Enterprises need custom AIs that understand their corporate data, business goals, internal code base, workflows, etc. Fine-tuned open-source custom AI models with retrieval-augmented generation (RAG) are getting framework. These will have a huge impact on business workflows.
Custom GPTs: The buzz around the GPT store was stolen by OpenAI drama in November. Custom GPTs serve a useful role for both personalized custom AI models and for specialized AIs and character-based AIs. There will be some Custom GPTs, likely specialized AI tools or ‘character’ GPTs, that become ‘hits’ in 2024.
Character-based AIs: Custom GPTs may have some hits around ‘character AI’ but there is a lot of competition in this space from Character AI, Meta and others. Character AIs are useful for education and entertainment, and they will become more prevalent as people use them for advice, self-help, and enjoyment. Expect to see a rise of many “Tutor AIs” in 2024 to act as teaching assistants.
8. AI-based robotics will make major strides
“2024 is the year of robotics,” says Jim Fan, as he shares a video show-casing ALOHA, an open-source robotic platform that stir-fried shrimp and made a meal. In 2024, robots will ride a lot of well-deserved hype as they make major strides in flexibility and generality, thanks to AI.
Robotics has for many years struggled to get robots to reason in ways that goes beyond pre-programmed behaviors, a barrier that limits utility of robots. Now, multi-modal AI is infusing robots with the AI brain they need to perceive their environment visually and to make higher-level decisions, overcoming those barriers. Robots combined with the latest multi-modal AI in 2024 will show stunning improvements.
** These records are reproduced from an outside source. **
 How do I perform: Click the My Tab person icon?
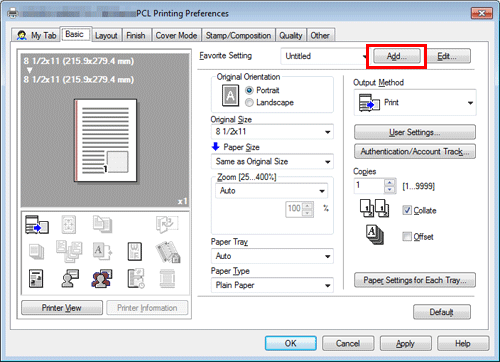coord(22,35)
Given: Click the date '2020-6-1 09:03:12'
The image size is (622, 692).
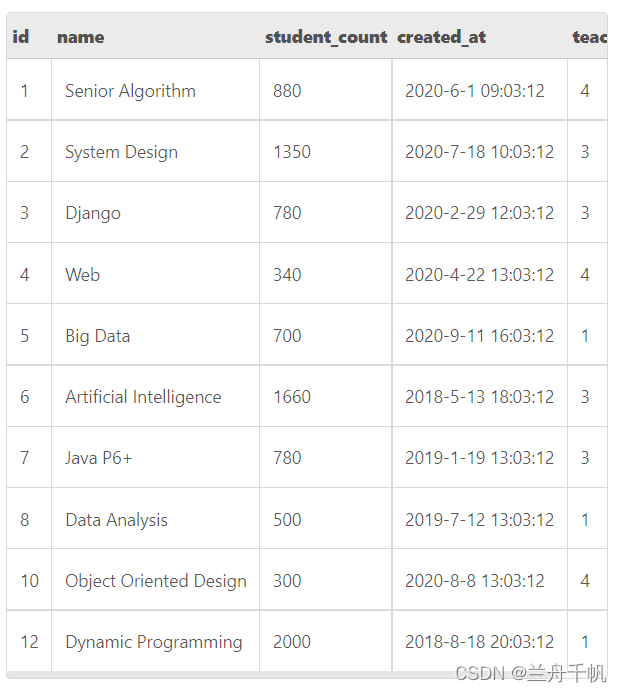Looking at the screenshot, I should tap(475, 91).
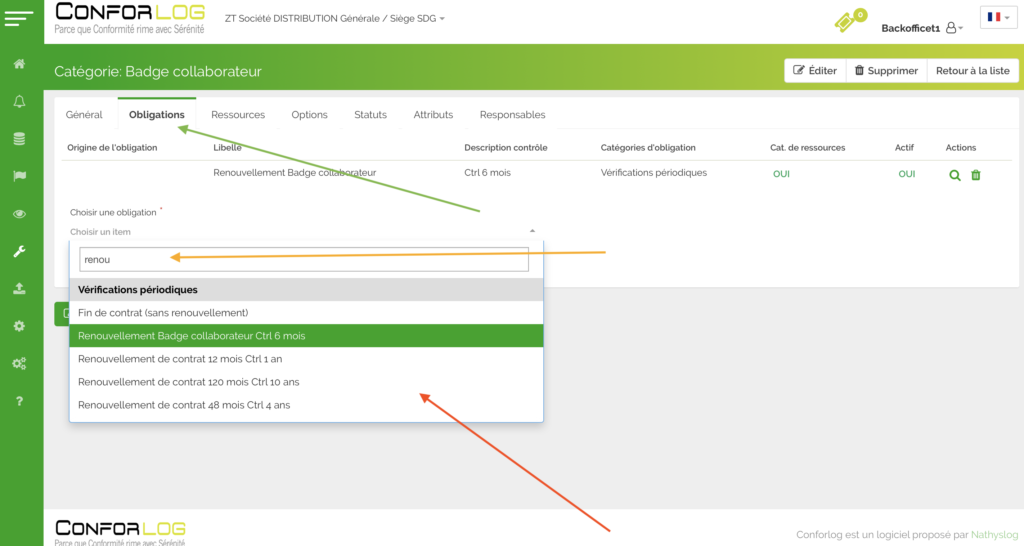The height and width of the screenshot is (546, 1024).
Task: Open the hamburger menu in the header
Action: [x=20, y=18]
Humanoid robots are still a few years out from becoming useful, but specialized robots are already making it into warehouses and factories, and robotics will expand every year this decade. Expect AGI-level humanoid robots by the end of the decade.
8. AI Hardware
AI isn’t just about software, but about the hardware. AI will be the talk of CES this month, providing a good preview of what to expect from AI hardware and electronics this year. AI PCs area coming out, AI-enabled devices from the Humane Pin and Rewind to the smart glasses from Meta and others will be showcased. Expect the unexpected in 2024 - AI as close to the user as possible.
9. AI applications for science and healthcare
AI will accelerate science and technology progress in 2024 in measurable and fundamental ways. Just as DeepMind’s GNoME, expanded our material science understanding many-fold in one fell swoop, there will be at least one big AI breakthrough, where AI will crack at least one great problem in science or math in 2024.
AI will also accelerate progress in many incremental ways: Assisting with research, automating data analysis, reducing physical simulations, acting as a ‘search engine’ for all sorts of questions or problems. AI is particularly attuned to help in areas of complex data and understanding, like genetics, bio-technology and physics. Thus, both fundamental science and medicine will benefit.
Adopting AI will boost productivity for researchers, writers, educators, and professionals in many fields. Thanks to AI, the pace of technology evolution and advance is accelerating - we are in the pre-singularity era.
Conclusion
We still don’t know where the ceiling is on scaling of LLMs or the benefits of more data. However, we will not hit that ceiling or run out of data anytime soon. Nor will we see AGI in 2024. I still predict that we will get to AGI before the end of the decade.
So my final predict is that 2024 will be an amazing year for AI, but we are still in the early innings of the AI revolution. There will be more to come beyond 2024. Buckle up, the ride won’t end soon.